A security vulnerability in the Schneider Electric ION and PowerLogic power meters has been disclosed: They transmit a user ID and password in plaintext with every message.
The vulnerability tracked as CVE-2022-46680 with a CVSS score of 8.8, the bug would allow an attacker with passive interception capabilities to obtain these credentials, authenticate to the ION/TCP engineering interface, and change configuration settings or potentially modify firmware.
This vulnerability is one of three announced, the other two being denial-of-service (DoS) vulnerabilities in WAGO 740 controllers.

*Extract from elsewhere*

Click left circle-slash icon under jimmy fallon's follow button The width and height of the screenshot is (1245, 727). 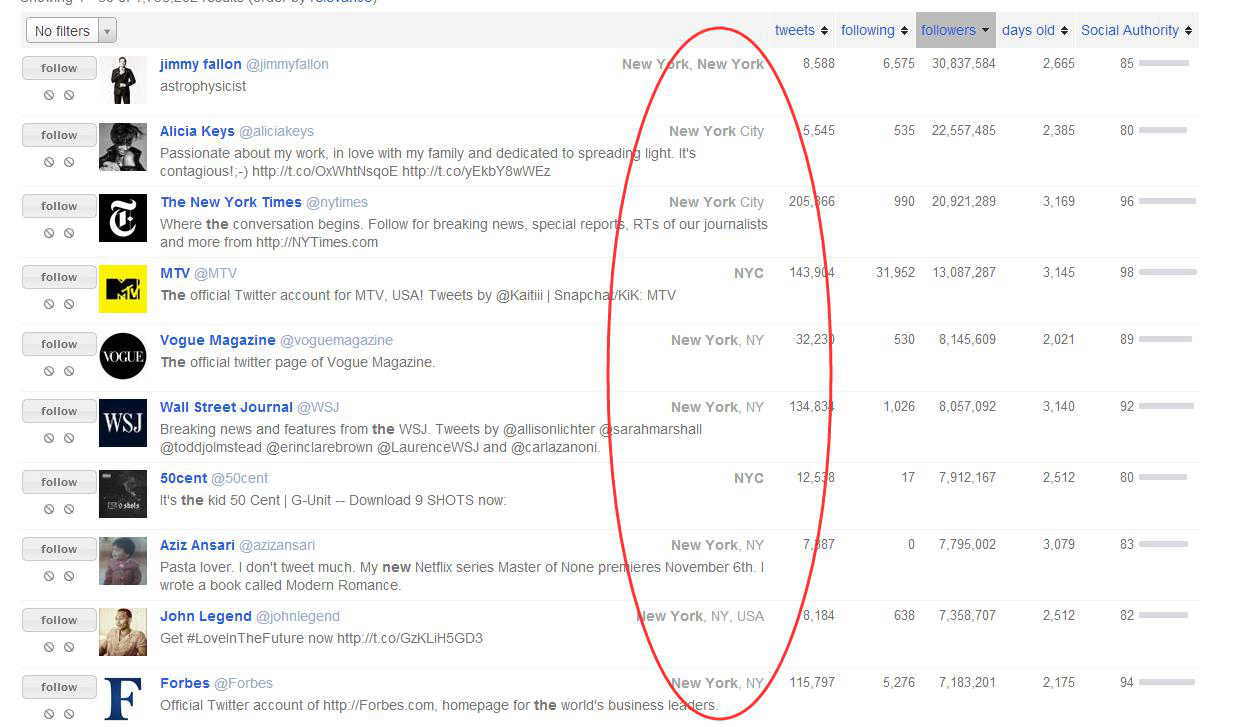[49, 95]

Both of the DoS issues are given a severity rating of 4.9.
Schneider says that the ION Protocol was created over 30 years ago to bring sophisticated data exchange to digital power meters, and as cybersecurity became a concern, the protocol was enhanced with support for authentication
The research noted that this showcases that there’s still a lack of fundamental understanding of security-by-design by OT vendors, with recurring design issues that demonstrate a lack of understanding of basic security control design, such as plaintext and/or hardcoded credentials, client-side authentication, stateful control on stateless protocols, missing critical steps in authentication, broken algorithms, and faulty implementations.
Forescout used the release of these new vulnerabilities to call on vendors to improve their security testing procedures, and it said products and protocols must remain backward compatible with legacy designs.